Geraldo – Viajamos de caminhão de Jacarau pra Fortaleza de onde fomos também de caminhão pro Piauí, daí pegamos um trem rumo ao Maranhão. No Maranhão passamos uns dias até marcar a viagem, isso porque tinha que se livrar do submarino.
Zk - Vocês chegaram a ser atacado pelo submarino?
Geraldo – Do Maranhão para Belém o submarino botou no navio que a gente vinha e quase a gente vai pro fundo. De Belém fomos para Manaus e de Manaus viemos para Porto Velho na Chata Cuiabá.
Zk – Ao chegar aqui o senhor foi contratado para trabalhar em qual seringal?
Geraldo – Fui trabalhar no seringal do Augusto Leite no alto Jacy Paraná.
Zk – Como era que vocês, considerados seringueiro "brabo", faziam para se adaptar a nova vida, a um tipo de trabalho nunca praticado ou até visto?
Geraldo – Quando a gente chegava ao seringal o gerente colocava uma pessoa para nos ensinar sobre o trabalho. Colocar madeira em pique, cortar seringa, tirar o leite, defumar, ensinava tudo.
Zk – Quanto tempo o senhor passou no seringal?
Geraldo – Ainda passei uns quatro anos.
Zk – E depois?
Geraldo – Depois fui para o garimpo.
Zk – Fale sobre essa aventura?
Geraldo – Eu mais sete homens andamos de São Pedro até Pimenta Bueno (aproximadamente 500 quilômetros) e olha que não tinha estrada, era só o varadouro, em Pimenta construímos uma ubá (canoa) de samauma e descemos o rio em busca de diamante.
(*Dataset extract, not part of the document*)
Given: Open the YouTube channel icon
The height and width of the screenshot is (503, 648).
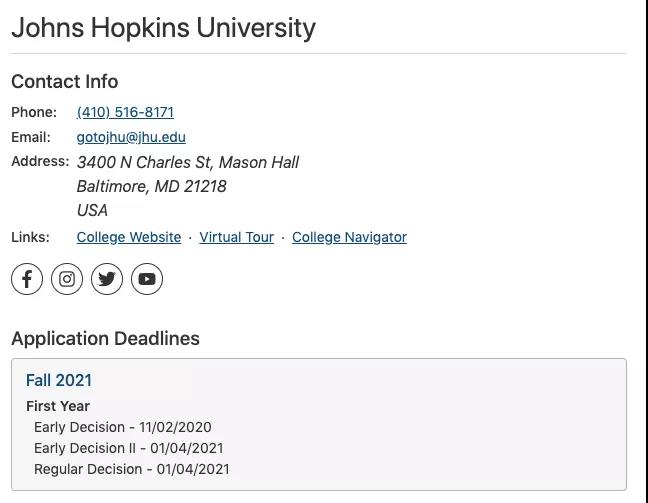Looking at the screenshot, I should point(147,279).
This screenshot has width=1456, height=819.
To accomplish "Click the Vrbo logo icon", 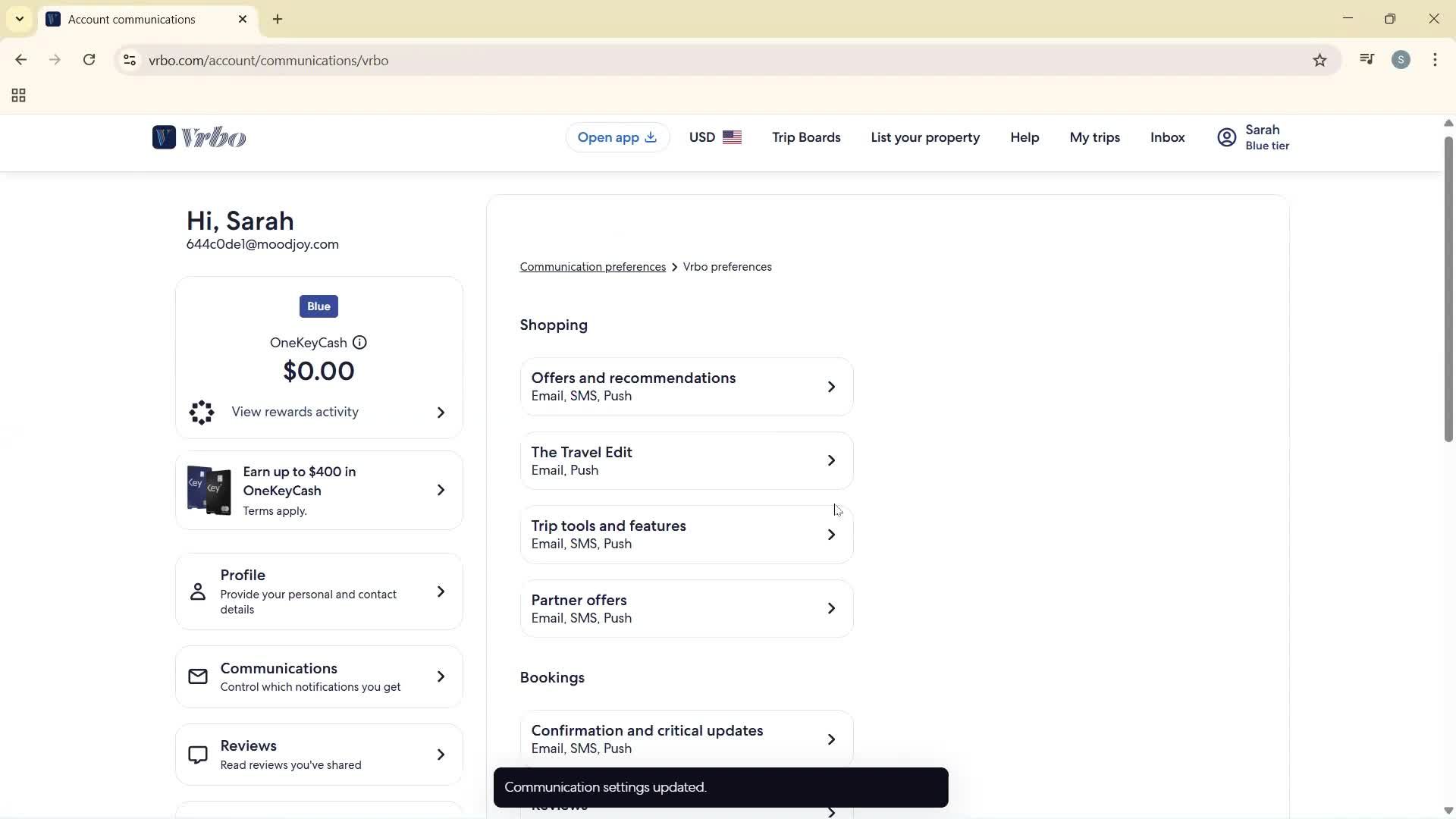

Fiquei nessa luta como garimpeiro de diamante, por aproximadamente três anos, tirei um pouco de diamante e só não fiquei mais tempo, porque fui acidentado (mostrando uma cicatriz na perna que teria sido feita com um golpe de terçado) e foi então que resolvi vir para Porto Velho e aqui chegando, entrei para a Colônia de Pesca.
Zk – Quando o senhor ingressou na Colônia de Pescadores, aonde funcionava a feira livre?
Geraldo – Quando comecei com venda de peixe, a feira funcionava num mangueiral que ficava perto do Ferroviário, ali a gente botava banca de vender peixe, trabalhamos também no Cai N´água, até que construíram um galpão coberto onde passou a funcionar a feira livre de Porto Velho.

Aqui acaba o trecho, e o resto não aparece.